Yes: That is all it means.
But if you do not own that memory nasty things can happen.

• If a pointer points at a location in memory that is not mapped to physical memory then you will get some form of segmentation fault.
• If the memory belongs to the memory management routines and you start writing random values (like 3 above) into it then you can corrupt the memory management structures thus causing the program to crash when any memory management happens.
• If the memory belongs to the stack and you start writing random values (like 3 above) then you can potentially overwrite another random variable or the return address used when a function exits.

Answer 5

This is a difficult subject if you aren't aware of what is happening 'under the hood'. C++ is rather a 'bare-metal' programming language and rarely makes anything safe.

Looking at the code you supply and the marked points of interest:

The first line has: int x, *p, *q; which declares and defines some variables on the stack, but doesn't initialise them.

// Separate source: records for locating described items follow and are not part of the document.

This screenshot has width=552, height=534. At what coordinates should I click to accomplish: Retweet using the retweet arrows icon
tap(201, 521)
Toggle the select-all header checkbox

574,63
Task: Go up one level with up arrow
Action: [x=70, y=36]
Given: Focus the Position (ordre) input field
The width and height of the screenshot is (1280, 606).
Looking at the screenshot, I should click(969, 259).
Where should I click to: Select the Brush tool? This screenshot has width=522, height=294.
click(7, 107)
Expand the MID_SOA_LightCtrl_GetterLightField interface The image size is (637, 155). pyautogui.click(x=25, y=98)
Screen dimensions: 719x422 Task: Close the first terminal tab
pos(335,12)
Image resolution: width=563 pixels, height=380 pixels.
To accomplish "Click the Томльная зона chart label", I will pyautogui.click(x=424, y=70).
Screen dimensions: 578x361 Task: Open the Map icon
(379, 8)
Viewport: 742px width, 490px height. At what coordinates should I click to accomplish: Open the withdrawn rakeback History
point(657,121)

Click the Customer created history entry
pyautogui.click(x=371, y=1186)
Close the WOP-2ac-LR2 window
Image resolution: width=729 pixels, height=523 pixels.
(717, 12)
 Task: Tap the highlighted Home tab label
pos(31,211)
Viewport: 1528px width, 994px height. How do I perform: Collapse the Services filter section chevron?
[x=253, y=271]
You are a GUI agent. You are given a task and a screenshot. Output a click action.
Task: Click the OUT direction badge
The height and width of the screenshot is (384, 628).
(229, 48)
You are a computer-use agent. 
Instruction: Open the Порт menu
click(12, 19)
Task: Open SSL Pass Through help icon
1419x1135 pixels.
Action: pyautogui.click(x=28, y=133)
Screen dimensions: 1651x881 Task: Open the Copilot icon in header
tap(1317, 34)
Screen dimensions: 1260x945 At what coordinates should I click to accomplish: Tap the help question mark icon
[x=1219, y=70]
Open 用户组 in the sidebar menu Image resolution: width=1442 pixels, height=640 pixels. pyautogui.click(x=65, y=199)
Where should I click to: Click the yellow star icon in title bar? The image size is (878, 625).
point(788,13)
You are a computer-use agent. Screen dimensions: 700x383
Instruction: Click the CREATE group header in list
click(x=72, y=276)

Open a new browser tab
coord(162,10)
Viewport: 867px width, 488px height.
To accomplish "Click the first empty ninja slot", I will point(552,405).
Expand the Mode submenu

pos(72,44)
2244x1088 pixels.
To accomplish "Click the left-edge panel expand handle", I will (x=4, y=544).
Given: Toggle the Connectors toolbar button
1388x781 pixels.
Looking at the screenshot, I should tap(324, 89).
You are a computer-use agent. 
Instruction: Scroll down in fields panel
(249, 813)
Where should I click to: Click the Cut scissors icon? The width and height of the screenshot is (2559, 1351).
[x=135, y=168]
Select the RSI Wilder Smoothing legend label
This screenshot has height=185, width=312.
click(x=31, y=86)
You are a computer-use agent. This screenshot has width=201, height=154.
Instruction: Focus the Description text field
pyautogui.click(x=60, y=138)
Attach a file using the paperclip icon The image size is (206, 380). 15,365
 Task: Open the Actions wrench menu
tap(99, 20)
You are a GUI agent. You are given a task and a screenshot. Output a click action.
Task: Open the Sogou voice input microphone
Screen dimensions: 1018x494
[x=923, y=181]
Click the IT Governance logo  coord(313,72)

Nor does C++ remember, at run-time, that this has happened. You may get some warnings at compile-time, but otherwise you have to keep track of things in your head.

So, at line 1. we don't know whether q is &x or not. If q has not been initialised, then it could point anywhere, but C++ doesn't know that and will try to write the value 3 to some piece of memory somewhere. The answer to this point is that C++ doesn't keep track of pointer values.

At line 3., again C++ is trying to write an integer value to some piece of memory, but this time its on the heap and in a multithreaded program may have been re-allocated by the time this line executes. So, unfortunately q and *q retain meaning, but its unlikely to mean what we want.

At line 4. its the same problem as 3., but only if (x==0), and yes as you say, the memory could have been re-allocated even though we have deleted it.

Declaring an int pointer only allocates memory for the pointer alone and on the stack.

Dereferencing a pointer means accessing the memory, for read or write, where the pointer points to.

With regard to your second piece of code:

int *x;         <-- Declares a pointer and allocates it on the stack
x = new int;    <-- Allocate a new int on the heap and remember its address in x
*x = 5;         <-- Overwrite the new int on the heap.
x = new int;    <-- Another allocation and remember its address in x
                    Now we have forgotten where the first allocation was

Dereference means read or write to the memory that the pointer points to. If you just read or write to the pointer itself, then its always safe. This is why you can pass around a null pointer and only get into trouble when its dereferenced for the first time.